**Stored data**
----------------

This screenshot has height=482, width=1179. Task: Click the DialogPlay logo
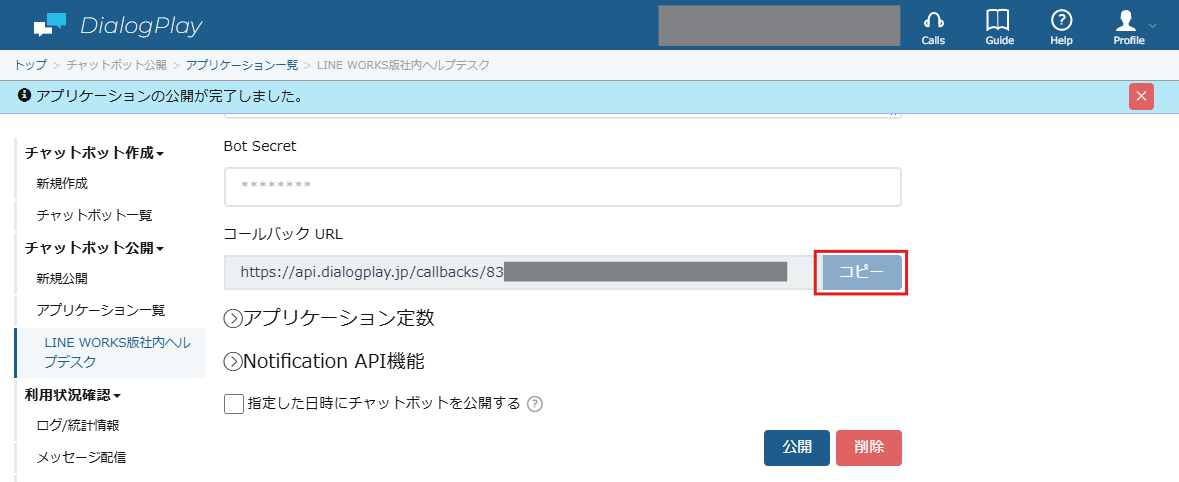point(118,26)
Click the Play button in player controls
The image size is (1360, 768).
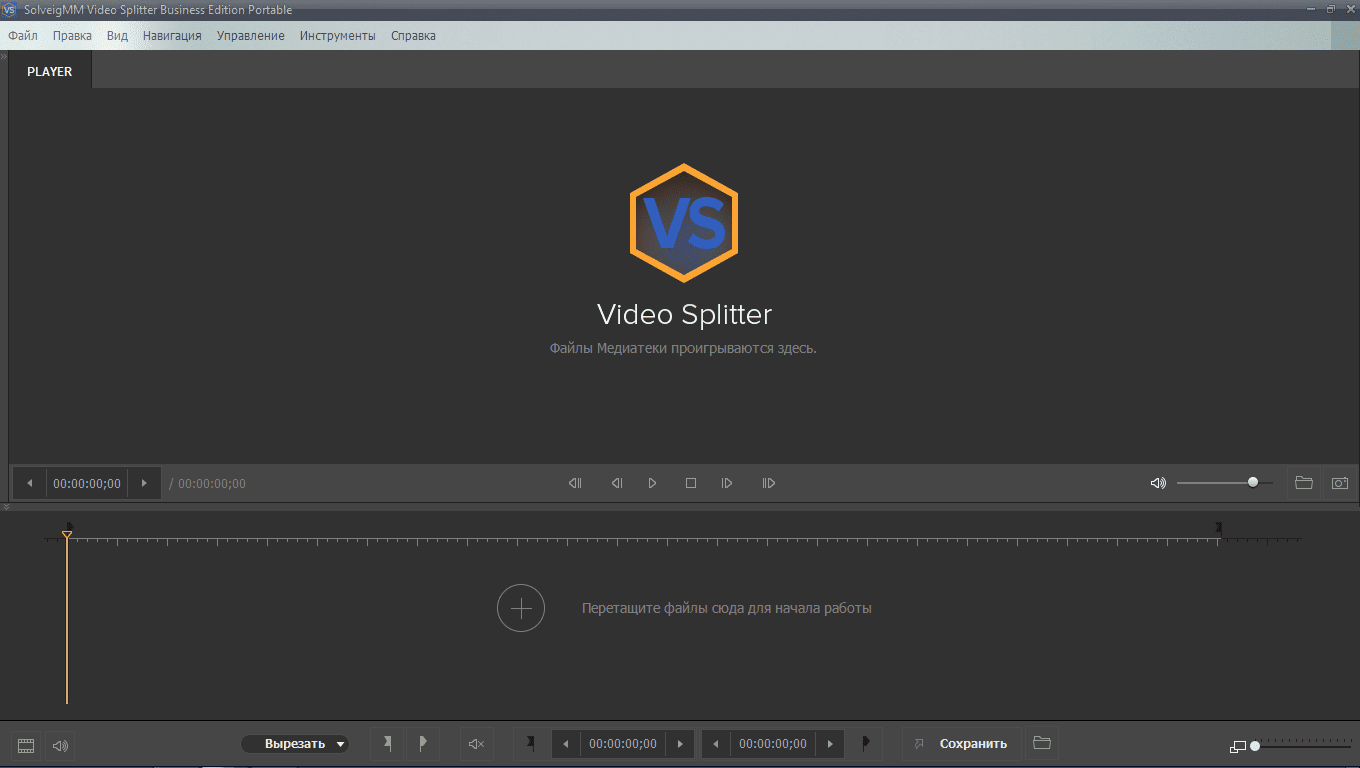(652, 483)
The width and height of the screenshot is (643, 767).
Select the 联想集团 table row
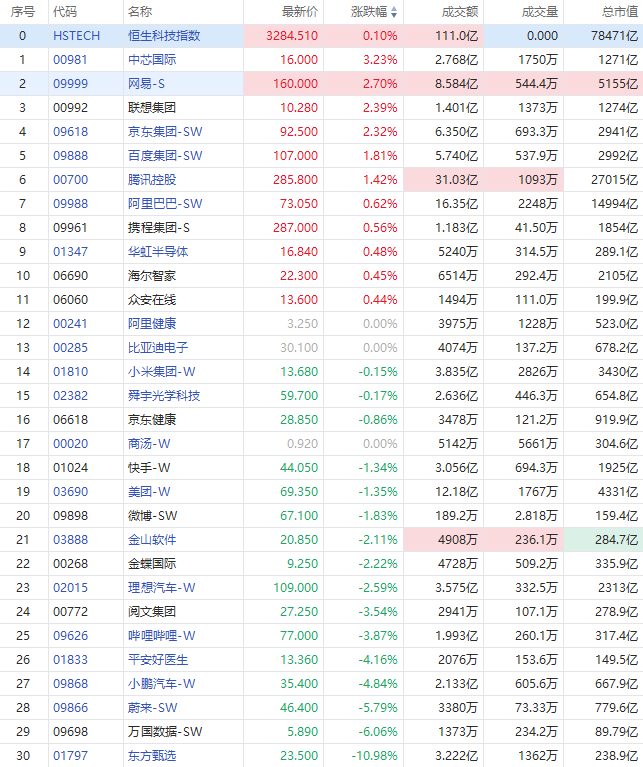pos(321,108)
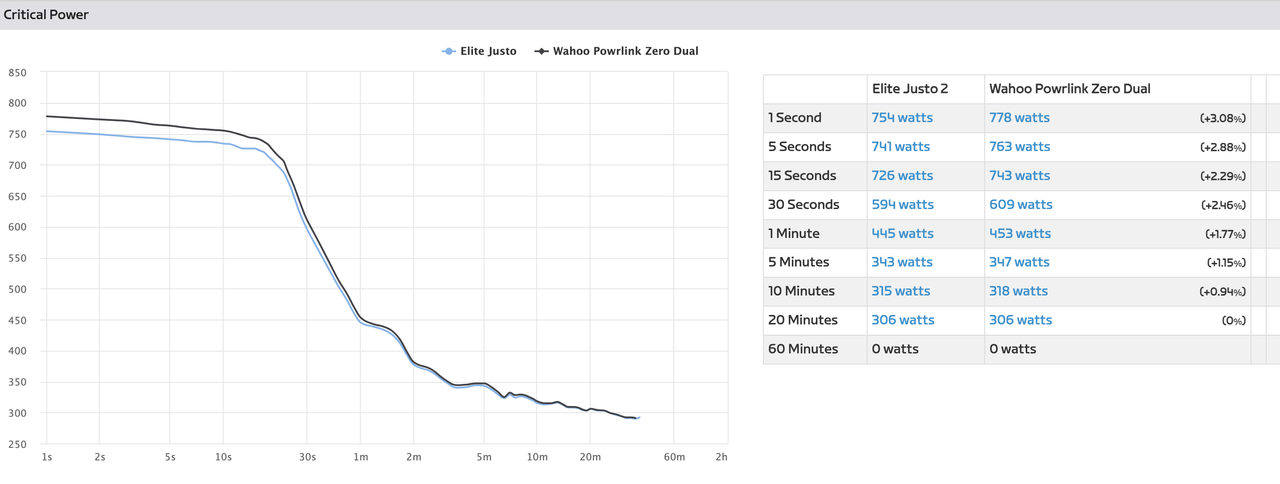Click the 741 watts 5 Seconds value
This screenshot has width=1280, height=484.
coord(901,146)

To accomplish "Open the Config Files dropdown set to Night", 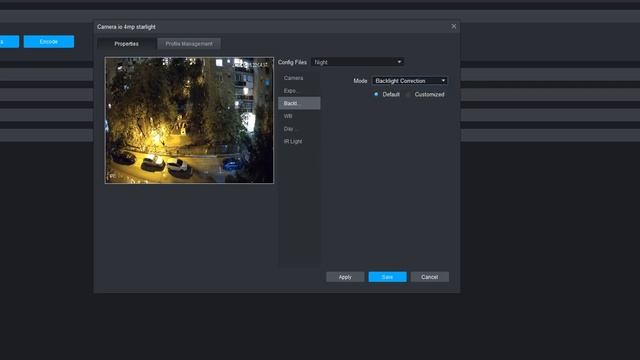I will pyautogui.click(x=358, y=62).
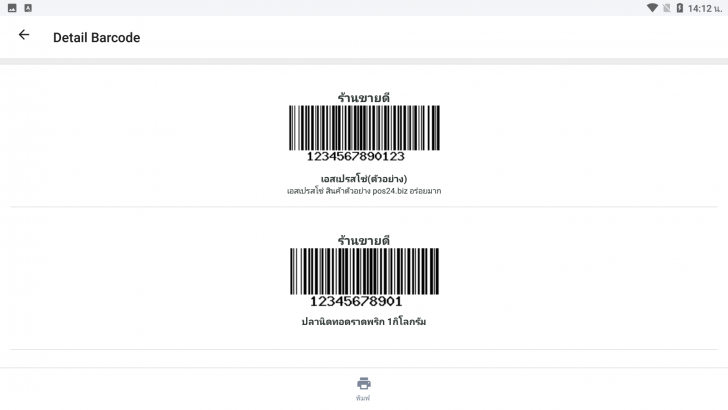
Task: Click the 'Detail Barcode' title
Action: [x=96, y=38]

----------------

**TASK TO CARRY OUT**
Once the line containing "The width and" has been located, transcribe exactly and only every line from the first line of the entries through it, excluding pictures.

**EXERCISE SOLUTION**
This screenshot has height=482, width=1179. Task: Click the DialogPlay logo
point(118,26)
Click the Play button in player controls
The image size is (1360, 768).
(652, 483)
The width and height of the screenshot is (643, 767).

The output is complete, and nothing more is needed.